As we were leaving the claw arcade the night before, we’d learned that, at the exit, you could buy a genuine Labubu straight-up for $85. By that point, my daughter understood that, having already pumped 90 bucks into the claw machines, there was no way I could spend any more money on Labubus.
So the next day she got to work.
She sold lemonade on the street. She saved her allowance. She sorted and rolled coins from her piggy bank. She made a business of giving two-dollar massages to a clientele of one (me). Finally, she told me that she had enough money and would need to return to the claw arcade.
My daughter carried her new, genuine doll, the strangely named Big Into Energy Labubu, in a transparent purse like a portable display cabinet for the rest of the summer. After she bought the doll, I asked her to keep a Labubu diary for a couple of weeks, noting how she felt about it. I wanted her to see how fads work: how you think the thing will change your life but, not much later, it’s become just a piece of plastic clutter.
She brought the doll to school for the first day. When she came home, I asked her whether her friends were interested in her Labubu.
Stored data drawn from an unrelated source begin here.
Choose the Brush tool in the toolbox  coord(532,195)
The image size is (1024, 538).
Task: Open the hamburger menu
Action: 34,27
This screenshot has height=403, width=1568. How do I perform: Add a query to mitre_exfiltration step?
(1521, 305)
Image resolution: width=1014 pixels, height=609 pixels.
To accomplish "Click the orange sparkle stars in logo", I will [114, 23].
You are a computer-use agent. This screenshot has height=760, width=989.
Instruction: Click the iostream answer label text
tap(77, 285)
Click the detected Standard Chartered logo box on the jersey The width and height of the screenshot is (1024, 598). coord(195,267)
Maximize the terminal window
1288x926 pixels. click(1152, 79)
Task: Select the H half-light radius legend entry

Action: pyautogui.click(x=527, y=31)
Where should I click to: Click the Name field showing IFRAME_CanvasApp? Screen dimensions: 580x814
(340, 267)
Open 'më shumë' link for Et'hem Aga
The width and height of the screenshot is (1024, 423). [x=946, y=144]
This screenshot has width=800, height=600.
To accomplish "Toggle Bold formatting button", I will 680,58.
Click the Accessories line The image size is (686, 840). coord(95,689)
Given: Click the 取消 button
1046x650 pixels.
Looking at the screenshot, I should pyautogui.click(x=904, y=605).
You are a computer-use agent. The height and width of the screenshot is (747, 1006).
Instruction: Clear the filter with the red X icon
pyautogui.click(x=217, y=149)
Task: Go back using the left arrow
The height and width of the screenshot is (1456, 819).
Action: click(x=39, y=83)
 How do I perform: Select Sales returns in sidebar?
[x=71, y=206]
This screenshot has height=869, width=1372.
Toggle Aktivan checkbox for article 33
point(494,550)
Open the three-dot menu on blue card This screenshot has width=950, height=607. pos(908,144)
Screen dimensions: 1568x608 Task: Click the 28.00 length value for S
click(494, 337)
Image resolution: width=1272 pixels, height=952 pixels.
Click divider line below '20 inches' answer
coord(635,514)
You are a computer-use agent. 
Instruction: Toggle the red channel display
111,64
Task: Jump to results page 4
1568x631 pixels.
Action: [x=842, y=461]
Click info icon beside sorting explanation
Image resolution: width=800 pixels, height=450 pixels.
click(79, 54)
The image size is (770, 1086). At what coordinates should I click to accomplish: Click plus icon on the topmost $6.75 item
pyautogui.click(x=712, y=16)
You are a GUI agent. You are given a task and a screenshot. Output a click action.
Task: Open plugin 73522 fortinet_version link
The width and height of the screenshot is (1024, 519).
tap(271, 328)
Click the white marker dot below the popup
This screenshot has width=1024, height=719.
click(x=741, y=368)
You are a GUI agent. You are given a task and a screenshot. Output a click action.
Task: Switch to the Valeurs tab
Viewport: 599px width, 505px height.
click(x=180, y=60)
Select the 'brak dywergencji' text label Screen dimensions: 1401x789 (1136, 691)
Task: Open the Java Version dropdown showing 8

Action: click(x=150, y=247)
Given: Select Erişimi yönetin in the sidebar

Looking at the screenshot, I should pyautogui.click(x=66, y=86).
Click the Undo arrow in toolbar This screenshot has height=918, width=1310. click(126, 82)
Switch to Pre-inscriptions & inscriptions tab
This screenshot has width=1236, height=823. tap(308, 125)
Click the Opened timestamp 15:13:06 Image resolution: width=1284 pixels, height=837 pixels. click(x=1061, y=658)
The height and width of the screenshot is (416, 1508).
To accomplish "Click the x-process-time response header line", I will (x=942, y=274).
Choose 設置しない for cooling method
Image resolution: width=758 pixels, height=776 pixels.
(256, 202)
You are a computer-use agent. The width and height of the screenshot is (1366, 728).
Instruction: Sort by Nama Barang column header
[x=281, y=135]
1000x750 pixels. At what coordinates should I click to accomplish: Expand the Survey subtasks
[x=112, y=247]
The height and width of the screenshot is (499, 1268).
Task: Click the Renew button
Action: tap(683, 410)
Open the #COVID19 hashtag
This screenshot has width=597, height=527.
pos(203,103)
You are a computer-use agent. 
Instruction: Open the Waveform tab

“Not really,” she said, a little haughtily. “They got Labubus, too.”
Then she asked me what was for dinner. I told her roast chicken and carrot soup.
It was then that I knew our family’s summer of monster doll desire, our Labubu clawpocalypse, was finally over. We were scarred, yes, but we were smarter, too, and now we were free.
“I don’t know why you are still talking so much about Labubus, Mama,” she said as she set the table, pulling out the place mats like a big girl, without my even asking her to. “They are really not that big a deal.”
Mireille Silcoff is an author and a cultural critic who lives in Montreal.